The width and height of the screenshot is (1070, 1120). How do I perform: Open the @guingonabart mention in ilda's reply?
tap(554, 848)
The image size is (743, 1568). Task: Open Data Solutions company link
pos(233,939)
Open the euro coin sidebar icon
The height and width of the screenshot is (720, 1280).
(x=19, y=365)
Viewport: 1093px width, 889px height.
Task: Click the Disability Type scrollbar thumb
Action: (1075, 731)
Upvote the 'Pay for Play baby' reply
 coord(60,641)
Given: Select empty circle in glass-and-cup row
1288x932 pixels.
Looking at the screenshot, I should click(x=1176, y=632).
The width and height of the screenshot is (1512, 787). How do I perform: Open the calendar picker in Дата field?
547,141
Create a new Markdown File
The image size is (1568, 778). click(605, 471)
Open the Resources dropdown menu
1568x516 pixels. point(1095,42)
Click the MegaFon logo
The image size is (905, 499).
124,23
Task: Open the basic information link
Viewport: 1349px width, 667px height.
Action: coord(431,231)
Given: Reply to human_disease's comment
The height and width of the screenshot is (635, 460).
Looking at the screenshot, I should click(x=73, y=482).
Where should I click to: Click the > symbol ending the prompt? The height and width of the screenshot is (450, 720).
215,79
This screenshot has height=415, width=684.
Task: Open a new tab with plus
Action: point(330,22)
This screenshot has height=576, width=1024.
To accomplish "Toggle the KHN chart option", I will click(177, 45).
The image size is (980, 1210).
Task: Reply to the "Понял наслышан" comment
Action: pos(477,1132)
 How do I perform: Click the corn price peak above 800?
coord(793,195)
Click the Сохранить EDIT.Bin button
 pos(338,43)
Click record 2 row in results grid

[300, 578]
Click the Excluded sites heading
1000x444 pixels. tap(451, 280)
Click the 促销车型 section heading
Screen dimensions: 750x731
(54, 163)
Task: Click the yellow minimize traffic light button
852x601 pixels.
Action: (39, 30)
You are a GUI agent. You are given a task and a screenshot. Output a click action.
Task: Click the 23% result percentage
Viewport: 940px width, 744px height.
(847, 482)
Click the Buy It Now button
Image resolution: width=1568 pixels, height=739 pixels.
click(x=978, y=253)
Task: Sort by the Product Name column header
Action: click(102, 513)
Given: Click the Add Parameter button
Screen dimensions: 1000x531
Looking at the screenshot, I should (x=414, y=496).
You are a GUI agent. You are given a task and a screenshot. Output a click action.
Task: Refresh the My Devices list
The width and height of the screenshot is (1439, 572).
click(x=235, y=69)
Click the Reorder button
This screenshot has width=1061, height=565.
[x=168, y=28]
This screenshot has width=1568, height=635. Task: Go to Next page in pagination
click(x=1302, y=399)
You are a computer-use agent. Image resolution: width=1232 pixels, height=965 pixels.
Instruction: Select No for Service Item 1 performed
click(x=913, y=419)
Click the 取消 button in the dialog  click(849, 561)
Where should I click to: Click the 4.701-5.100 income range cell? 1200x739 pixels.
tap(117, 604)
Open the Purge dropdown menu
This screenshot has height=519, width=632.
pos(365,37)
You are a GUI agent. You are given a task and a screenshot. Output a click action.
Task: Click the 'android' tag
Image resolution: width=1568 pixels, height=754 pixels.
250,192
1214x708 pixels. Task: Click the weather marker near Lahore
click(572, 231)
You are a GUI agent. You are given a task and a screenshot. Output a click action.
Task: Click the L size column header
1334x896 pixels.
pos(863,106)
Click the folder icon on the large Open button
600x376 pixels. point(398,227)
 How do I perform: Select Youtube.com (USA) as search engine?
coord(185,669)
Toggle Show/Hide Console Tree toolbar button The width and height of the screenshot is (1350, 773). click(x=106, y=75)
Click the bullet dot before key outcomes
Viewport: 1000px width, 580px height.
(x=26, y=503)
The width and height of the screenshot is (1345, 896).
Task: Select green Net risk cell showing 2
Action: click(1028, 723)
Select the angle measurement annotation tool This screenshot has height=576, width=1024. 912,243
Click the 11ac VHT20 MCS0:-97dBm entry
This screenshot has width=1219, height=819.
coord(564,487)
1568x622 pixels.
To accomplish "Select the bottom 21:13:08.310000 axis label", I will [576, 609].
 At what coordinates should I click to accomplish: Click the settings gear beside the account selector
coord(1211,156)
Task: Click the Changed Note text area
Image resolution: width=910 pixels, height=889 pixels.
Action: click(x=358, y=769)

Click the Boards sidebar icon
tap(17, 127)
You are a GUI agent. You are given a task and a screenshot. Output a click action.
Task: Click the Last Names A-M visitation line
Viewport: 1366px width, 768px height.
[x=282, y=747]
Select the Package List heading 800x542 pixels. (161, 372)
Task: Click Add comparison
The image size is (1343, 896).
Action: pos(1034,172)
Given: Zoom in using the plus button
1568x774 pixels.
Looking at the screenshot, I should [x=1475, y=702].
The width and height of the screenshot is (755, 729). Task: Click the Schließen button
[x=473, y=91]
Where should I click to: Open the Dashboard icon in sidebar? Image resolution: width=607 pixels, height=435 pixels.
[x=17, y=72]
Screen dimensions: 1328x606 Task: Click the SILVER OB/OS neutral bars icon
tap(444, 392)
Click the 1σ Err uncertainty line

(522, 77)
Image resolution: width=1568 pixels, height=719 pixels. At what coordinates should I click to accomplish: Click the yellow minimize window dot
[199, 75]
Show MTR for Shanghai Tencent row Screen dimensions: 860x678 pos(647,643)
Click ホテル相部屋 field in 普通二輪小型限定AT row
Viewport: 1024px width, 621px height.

Exercise aim: Using the entries above, repeat only the lines from the one containing "Click the bullet dot before key outcomes" through the one containing "Task: Click the Last", end lines included.

Answer to this task:
Click the bullet dot before key outcomes
Viewport: 1000px width, 580px height.
(x=26, y=503)
The width and height of the screenshot is (1345, 896).
Task: Select green Net risk cell showing 2
Action: click(1028, 723)
Select the angle measurement annotation tool This screenshot has height=576, width=1024. 912,243
Click the 11ac VHT20 MCS0:-97dBm entry
This screenshot has width=1219, height=819.
coord(564,487)
1568x622 pixels.
To accomplish "Select the bottom 21:13:08.310000 axis label", I will [576, 609].
 At what coordinates should I click to accomplish: Click the settings gear beside the account selector
coord(1211,156)
Task: Click the Changed Note text area
Image resolution: width=910 pixels, height=889 pixels.
Action: click(x=358, y=769)

Click the Boards sidebar icon
tap(17, 127)
You are a GUI agent. You are given a task and a screenshot. Output a click action.
Task: Click the Last Names A-M visitation line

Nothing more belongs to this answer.